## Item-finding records

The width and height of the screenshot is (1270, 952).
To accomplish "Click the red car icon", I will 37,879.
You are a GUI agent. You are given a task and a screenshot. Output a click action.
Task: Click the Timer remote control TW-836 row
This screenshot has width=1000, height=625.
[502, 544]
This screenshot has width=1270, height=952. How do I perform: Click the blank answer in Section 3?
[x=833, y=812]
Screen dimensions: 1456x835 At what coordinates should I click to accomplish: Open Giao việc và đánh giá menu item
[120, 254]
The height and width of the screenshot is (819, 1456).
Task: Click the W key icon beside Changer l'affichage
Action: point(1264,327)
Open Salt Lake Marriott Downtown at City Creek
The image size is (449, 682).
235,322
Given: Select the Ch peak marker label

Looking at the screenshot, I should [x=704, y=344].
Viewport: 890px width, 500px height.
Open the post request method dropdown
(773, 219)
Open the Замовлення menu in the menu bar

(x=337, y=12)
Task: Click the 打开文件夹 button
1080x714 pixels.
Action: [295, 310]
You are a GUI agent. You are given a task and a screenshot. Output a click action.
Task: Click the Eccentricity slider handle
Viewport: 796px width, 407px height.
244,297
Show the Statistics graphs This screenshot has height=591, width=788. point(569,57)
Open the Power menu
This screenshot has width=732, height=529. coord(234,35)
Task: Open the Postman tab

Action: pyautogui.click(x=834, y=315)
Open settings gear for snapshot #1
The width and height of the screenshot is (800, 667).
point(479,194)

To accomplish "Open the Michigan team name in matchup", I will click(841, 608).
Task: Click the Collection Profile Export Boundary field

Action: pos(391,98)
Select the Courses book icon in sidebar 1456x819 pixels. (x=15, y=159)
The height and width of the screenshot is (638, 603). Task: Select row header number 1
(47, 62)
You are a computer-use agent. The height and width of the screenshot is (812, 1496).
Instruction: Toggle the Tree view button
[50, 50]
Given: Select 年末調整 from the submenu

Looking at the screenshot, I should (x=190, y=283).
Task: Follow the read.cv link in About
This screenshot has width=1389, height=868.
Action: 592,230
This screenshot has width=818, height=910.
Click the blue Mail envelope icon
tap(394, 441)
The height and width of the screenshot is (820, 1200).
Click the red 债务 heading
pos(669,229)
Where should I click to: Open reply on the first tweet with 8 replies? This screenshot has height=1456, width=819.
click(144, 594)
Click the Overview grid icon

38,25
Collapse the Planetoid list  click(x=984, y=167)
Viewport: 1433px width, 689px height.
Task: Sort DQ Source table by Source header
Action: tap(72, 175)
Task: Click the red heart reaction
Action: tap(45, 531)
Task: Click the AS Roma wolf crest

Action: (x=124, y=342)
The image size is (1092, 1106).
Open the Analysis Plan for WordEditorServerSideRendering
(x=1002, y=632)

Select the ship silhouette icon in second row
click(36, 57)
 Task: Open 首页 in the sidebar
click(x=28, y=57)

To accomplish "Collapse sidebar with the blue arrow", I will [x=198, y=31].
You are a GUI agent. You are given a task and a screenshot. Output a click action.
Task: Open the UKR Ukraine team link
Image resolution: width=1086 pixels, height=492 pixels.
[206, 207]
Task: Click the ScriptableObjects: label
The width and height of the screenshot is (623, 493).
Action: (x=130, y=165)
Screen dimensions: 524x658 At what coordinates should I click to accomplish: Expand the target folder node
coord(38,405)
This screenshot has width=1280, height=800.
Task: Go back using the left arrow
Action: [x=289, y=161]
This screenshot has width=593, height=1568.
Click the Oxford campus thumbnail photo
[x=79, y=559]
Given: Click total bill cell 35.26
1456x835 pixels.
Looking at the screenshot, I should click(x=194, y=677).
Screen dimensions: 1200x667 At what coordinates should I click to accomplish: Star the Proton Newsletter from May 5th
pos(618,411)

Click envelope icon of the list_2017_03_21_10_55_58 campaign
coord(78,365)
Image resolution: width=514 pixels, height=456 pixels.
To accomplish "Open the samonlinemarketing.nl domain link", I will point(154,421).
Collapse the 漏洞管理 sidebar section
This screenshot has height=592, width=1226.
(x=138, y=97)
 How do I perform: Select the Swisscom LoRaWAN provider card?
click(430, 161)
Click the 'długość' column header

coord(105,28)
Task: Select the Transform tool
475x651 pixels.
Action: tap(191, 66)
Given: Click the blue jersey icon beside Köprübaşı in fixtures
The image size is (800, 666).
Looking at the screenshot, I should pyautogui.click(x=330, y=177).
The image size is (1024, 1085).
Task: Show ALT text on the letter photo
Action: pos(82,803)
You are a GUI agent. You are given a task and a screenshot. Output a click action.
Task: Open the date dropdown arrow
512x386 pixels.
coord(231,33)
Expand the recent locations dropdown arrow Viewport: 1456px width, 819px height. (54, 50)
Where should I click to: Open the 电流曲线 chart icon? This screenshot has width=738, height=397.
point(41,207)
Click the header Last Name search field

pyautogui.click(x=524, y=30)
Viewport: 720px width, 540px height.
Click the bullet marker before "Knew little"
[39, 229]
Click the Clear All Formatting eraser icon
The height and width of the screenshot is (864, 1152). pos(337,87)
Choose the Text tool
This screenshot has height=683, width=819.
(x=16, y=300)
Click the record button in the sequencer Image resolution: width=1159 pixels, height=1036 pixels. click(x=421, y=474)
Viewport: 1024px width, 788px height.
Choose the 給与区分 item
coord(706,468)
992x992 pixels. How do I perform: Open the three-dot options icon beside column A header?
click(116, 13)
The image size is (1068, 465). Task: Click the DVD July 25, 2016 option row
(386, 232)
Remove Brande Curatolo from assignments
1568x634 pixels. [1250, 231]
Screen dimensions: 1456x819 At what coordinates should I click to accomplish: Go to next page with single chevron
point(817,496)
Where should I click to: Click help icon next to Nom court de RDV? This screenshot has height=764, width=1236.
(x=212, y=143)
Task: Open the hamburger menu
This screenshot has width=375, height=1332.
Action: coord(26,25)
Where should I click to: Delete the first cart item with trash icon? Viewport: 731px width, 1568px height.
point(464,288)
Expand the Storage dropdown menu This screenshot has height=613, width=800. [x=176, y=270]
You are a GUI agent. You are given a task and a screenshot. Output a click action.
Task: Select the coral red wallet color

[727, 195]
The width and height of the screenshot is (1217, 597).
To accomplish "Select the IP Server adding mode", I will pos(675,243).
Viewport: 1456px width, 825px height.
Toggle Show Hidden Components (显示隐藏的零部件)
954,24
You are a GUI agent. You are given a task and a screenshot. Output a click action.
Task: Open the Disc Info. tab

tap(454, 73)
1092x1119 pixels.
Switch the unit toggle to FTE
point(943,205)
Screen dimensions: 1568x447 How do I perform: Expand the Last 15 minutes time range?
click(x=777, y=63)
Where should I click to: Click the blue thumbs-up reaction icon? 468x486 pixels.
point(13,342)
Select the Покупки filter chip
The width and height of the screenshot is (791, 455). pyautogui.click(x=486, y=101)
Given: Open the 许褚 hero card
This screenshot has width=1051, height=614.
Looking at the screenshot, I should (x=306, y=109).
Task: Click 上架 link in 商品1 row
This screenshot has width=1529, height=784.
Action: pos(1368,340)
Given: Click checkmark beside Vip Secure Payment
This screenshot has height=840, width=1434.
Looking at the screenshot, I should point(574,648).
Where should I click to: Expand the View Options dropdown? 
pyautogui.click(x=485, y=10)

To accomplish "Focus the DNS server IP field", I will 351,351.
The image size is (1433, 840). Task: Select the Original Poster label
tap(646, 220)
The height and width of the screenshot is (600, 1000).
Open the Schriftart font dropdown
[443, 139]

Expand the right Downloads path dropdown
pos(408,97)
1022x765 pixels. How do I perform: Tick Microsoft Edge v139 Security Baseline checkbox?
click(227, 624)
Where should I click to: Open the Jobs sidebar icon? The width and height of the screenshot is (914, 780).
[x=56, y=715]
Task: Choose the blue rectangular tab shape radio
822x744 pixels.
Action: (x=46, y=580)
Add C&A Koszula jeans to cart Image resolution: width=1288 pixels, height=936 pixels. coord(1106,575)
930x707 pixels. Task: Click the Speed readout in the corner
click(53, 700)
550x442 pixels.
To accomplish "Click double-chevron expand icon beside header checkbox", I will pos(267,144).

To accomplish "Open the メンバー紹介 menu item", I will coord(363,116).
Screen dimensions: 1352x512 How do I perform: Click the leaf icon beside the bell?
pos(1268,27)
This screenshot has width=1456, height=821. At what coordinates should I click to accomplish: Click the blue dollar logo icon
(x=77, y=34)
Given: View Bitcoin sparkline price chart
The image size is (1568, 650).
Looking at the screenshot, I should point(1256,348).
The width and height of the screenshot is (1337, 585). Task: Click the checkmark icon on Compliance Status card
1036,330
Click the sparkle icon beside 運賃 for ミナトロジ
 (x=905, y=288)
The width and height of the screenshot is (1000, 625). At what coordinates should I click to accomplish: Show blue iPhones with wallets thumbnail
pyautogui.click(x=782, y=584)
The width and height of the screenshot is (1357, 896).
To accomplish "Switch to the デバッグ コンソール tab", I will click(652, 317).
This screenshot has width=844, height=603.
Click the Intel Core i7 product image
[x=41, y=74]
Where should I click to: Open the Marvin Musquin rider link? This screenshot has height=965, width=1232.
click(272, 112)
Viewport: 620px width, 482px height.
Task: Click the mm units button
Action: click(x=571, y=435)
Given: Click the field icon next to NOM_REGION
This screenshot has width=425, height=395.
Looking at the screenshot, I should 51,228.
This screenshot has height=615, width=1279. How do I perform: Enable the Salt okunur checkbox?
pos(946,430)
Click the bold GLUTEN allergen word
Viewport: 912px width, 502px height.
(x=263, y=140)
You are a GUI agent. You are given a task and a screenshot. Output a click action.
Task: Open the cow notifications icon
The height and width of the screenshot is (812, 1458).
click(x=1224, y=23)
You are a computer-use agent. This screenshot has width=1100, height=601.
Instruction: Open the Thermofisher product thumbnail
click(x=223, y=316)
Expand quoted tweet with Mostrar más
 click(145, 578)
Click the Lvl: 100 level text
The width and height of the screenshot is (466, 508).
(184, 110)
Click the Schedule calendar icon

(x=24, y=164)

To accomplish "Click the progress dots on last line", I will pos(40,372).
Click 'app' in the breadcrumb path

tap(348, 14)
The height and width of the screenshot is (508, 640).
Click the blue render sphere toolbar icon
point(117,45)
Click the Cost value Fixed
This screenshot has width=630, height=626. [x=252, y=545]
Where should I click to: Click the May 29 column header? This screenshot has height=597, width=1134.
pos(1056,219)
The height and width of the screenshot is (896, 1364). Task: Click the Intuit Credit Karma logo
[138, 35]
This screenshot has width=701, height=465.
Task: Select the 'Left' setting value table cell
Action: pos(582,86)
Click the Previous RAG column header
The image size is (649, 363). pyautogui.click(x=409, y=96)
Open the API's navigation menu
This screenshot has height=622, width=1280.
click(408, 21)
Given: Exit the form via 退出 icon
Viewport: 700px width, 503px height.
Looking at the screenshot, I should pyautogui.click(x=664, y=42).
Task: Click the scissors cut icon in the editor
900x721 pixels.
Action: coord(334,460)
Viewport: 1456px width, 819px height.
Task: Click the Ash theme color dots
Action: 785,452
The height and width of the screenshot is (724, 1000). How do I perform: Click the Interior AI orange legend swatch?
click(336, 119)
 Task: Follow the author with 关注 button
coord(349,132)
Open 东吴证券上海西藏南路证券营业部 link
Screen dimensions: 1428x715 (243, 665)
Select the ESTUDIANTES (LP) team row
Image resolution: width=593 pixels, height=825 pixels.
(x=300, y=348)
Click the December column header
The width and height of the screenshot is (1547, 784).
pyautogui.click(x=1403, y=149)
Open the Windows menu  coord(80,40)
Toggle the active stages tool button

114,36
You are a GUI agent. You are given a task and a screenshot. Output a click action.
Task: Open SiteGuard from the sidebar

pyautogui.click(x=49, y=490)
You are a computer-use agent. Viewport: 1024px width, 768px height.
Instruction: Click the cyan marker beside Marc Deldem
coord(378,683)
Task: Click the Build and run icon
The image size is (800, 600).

## Exercise description
Put the lines of the material that run from the line containing "The width and height of the screenshot is (1357, 896)." through the line containing "[x=41, y=74]" into a JSON list of strings, one string per line, leaving out blank lines.

## Full response
[
  "The width and height of the screenshot is (1357, 896).",
  "To accomplish \"Switch to the デバッグ コンソール tab\", I will click(652, 317).",
  "This screenshot has width=844, height=603.",
  "Click the Intel Core i7 product image",
  "[x=41, y=74]"
]